Paris (AFP) - Last month was the hottest October ever recorded worldwide, according to data released by the European Union's satellite monitoring service on Tuesday.
Globally, temperatures were 0.69 degrees Celsius (1.25 degrees Fahrenheit) warmer than the average October from 1981 to 2010, and 0.01 C warmer than the previous record holder, October 2015.
This is equivalent to 1.2 Celsius above the pre-industrial average, the Copernicus Climate Change Service said in a statement.
September was also a record-breaking month, and July was the hottest since temperature records began.
"With continued greenhouse gas emissions and the resulting impact on global temperatures, records will continue to be broken in the future," Copernicus head Jean-Noel Thepaut said in July.
The EU data showed that temperatures were above average across most of Europe last month, and "markedly above average" in parts of the Arctic, the eastern parts of the United States and Canada, the Middle East and much of North Africa and Russia.
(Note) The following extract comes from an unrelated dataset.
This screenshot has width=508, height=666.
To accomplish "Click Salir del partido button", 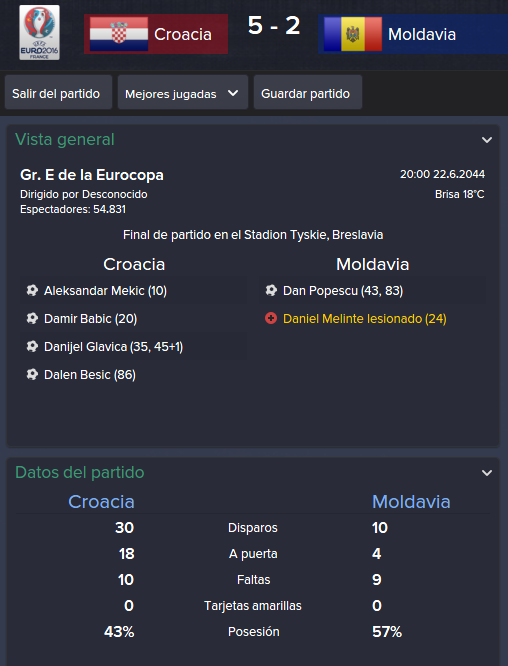I will pos(58,93).
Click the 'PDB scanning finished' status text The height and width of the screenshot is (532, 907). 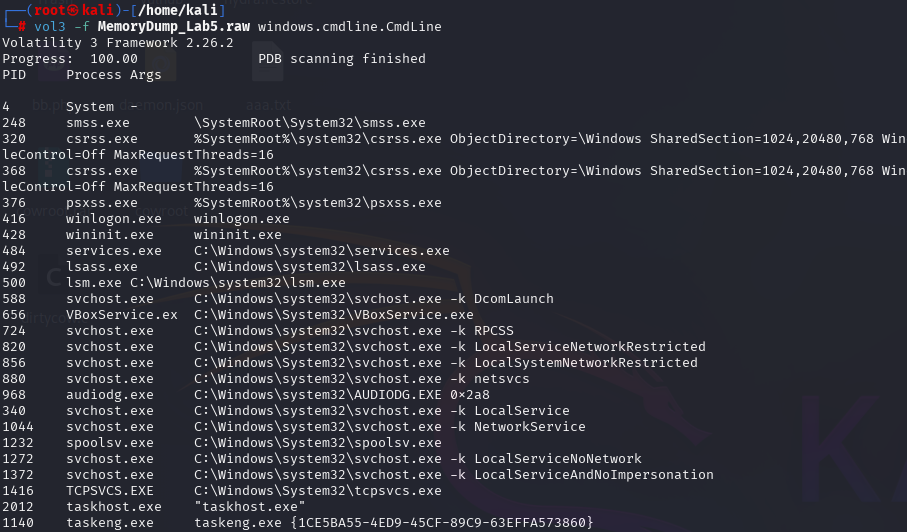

However, temperatures were below average in the western parts of the United States and Canada, parts of tropical Africa and Antarctica.
Twenty of the last 22 years have been the hottest on record, according to the UN World Meteorological Organization.
Three special reports from the UN Intergovernmental Panel on Climate Change (IPCC) in the last year have detailed dire consequences if humanity fails to cap global warming, including deadly heat waves, flooding and storm surges amplified by rising seas.
Last month, scientists released new climate models showing that greenhouse gases are warming Earth's surface more quickly than previously thought.
The models suggested average temperatures could spike to between 6.5 and 7.0 Celsius above pre-industrial levels by 2100, if emissions continue unabated.